§ **Task goal**:
Below are the entries. Set down exactly the line containing "Task: Click Schiedsrichter/in" and each line after it.
>>>
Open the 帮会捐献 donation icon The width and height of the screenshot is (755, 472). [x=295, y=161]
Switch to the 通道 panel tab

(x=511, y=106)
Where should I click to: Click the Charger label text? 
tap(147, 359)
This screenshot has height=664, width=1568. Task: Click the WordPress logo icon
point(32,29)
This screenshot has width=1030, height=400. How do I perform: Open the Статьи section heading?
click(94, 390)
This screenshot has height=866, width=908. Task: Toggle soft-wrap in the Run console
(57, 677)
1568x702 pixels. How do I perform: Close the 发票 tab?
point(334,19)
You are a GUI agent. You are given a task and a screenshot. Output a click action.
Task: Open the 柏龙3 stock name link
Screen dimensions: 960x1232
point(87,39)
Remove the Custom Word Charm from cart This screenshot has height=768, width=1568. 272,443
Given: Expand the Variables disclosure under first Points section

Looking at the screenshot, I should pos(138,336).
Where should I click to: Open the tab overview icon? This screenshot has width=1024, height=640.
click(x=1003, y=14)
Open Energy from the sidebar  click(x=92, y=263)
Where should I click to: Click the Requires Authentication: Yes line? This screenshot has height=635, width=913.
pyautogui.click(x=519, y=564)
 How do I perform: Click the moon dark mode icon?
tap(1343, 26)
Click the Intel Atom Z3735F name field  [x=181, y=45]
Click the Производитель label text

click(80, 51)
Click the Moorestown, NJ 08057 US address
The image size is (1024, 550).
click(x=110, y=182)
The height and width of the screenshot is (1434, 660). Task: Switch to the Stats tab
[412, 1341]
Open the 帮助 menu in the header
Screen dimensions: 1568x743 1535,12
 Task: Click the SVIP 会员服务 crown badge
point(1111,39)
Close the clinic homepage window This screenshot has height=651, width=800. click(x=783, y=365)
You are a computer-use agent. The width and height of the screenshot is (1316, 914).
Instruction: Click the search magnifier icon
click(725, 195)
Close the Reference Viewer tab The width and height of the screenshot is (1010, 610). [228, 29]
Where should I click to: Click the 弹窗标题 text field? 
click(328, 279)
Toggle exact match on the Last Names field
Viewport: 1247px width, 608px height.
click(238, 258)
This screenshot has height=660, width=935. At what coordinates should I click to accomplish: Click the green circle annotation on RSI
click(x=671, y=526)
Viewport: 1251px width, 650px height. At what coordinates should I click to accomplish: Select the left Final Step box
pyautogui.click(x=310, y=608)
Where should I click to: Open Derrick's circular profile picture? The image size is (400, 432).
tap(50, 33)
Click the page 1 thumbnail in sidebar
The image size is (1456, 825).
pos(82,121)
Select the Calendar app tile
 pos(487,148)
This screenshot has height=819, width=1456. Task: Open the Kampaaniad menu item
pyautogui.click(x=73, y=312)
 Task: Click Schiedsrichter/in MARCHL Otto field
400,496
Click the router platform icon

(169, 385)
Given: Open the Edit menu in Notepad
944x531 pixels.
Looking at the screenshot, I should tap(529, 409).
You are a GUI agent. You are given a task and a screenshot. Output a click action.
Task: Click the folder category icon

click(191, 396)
<<<
§ **Response**:
 Task: Click Schiedsrichter/in MARCHL Otto field
400,496
Click the router platform icon

(169, 385)
Given: Open the Edit menu in Notepad
944x531 pixels.
Looking at the screenshot, I should tap(529, 409).
You are a GUI agent. You are given a task and a screenshot. Output a click action.
Task: Click the folder category icon

click(191, 396)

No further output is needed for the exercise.